Dare you challenge your own beliefs?

By 28th November 2018 No Comments

Writing on the Ricardo website, Simon Gandy asked this question. His full article is below.

Nik Spencer did, when he asked Ricardo to use Life Cycle Assessment (LCA) to evaluate the credentials of his new “environmentally friendly” technology. At Ricardo, we use scientific best practice to investigate the facts impartially, meaning that sometimes the results are different to our clients’ beliefs. Would that be the case for Nik?
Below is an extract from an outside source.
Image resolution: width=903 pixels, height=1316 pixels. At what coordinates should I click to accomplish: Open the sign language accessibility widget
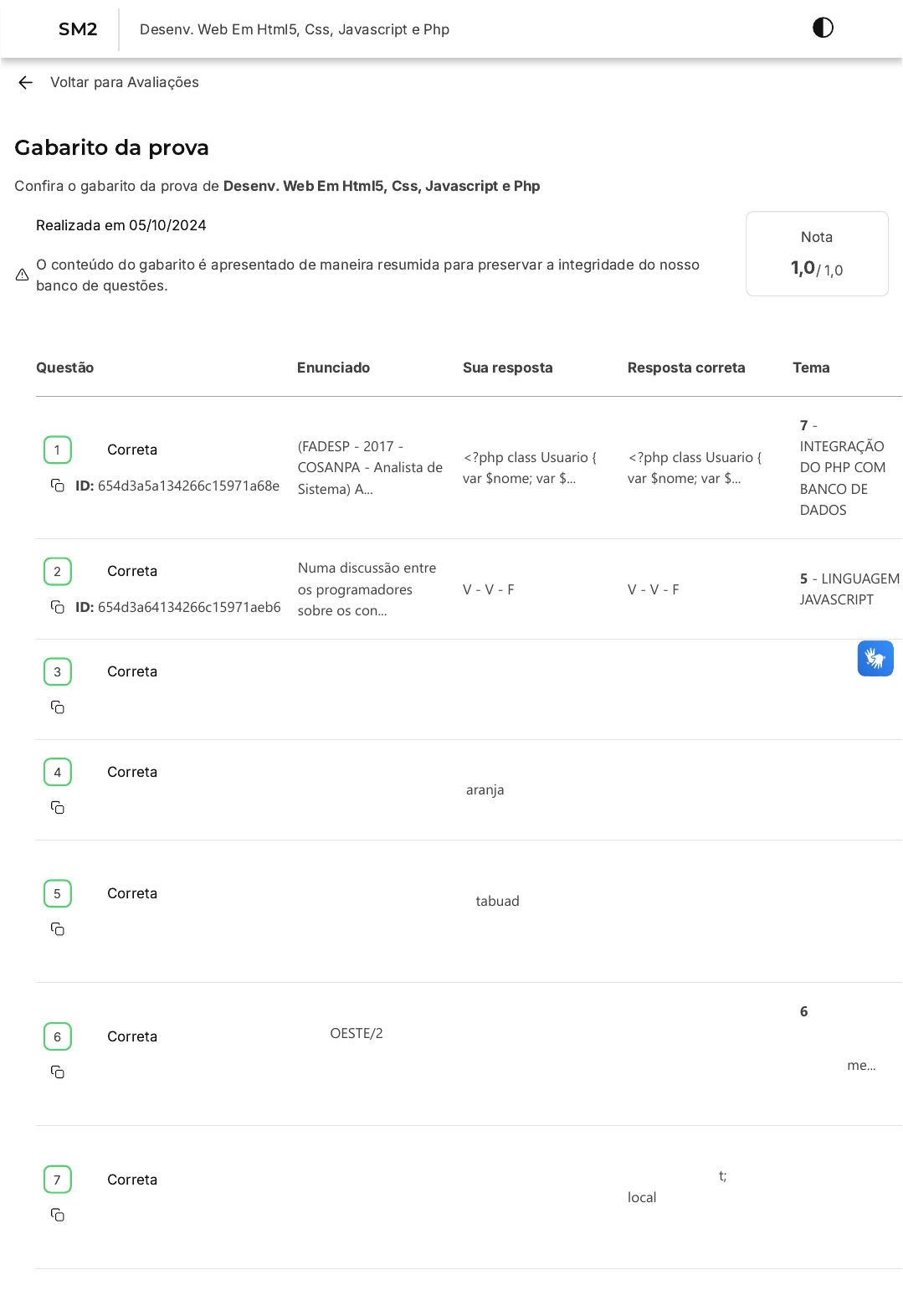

Nik is a serial entrepreneur and, for the last 5 years, has been working on a revolutionary household appliance. The Home Energy Resources Unit (HERU) generates heat for water from everyday items that would otherwise be discarded as waste. The HERU uses pyrolysis via a heat pipe to convert the materials into an oil phase (neutralised with detergent before being sent to sewer), a solid carbon-rich char, which is combusted in situ post pyrolysis, and a gas phase that is scrubbed with water before being combusted in the household boiler. The HERU is designed to operate such that non-combustible materials (notably metals and glass) emerge free from contamination and composites materials that might have previously been attached, making them suitable materials for recycling via bring banks. Otherwise, however, the entire waste collection infrastructure becomes redundant.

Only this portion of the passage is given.